## PROBLEM
Both ends included, set down the lines from the line containing "The height and" through the last line of the records below, without pictures.

Records from a data collection
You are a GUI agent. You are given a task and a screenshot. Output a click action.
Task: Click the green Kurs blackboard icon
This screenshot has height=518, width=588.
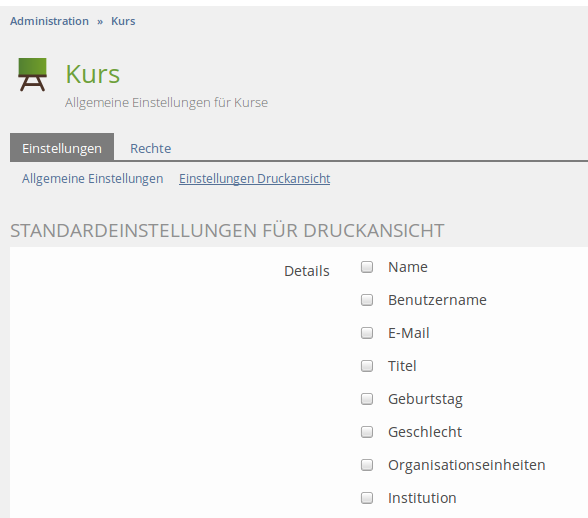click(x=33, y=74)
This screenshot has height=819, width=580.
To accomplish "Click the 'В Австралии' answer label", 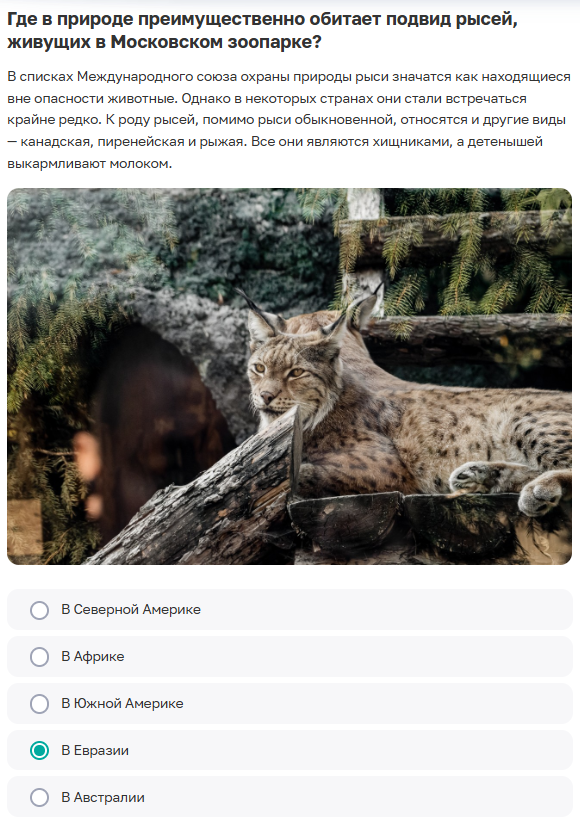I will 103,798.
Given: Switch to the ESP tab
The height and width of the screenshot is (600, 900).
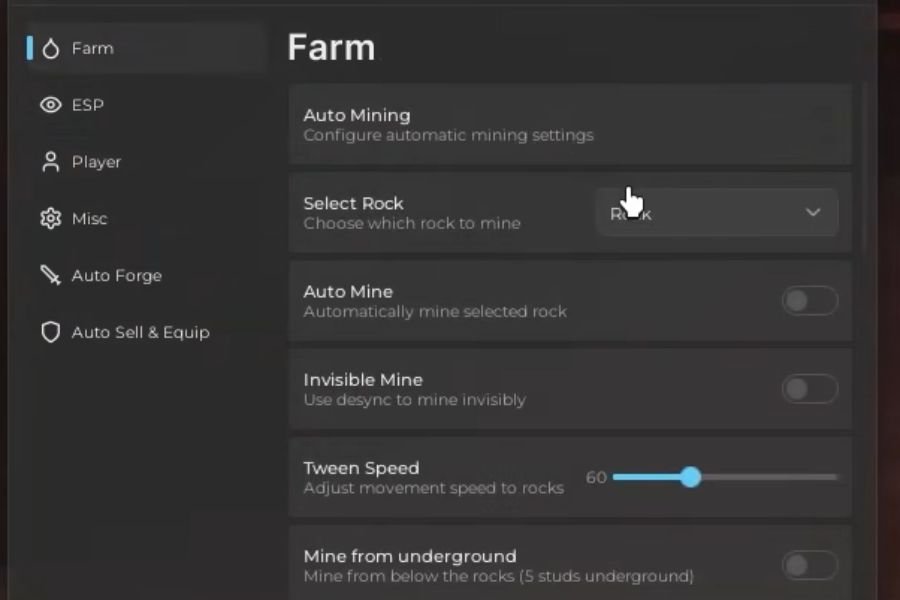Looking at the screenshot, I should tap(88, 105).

## RESULT FOR THIS TASK
The height and width of the screenshot is (600, 900).
Looking at the screenshot, I should tap(88, 105).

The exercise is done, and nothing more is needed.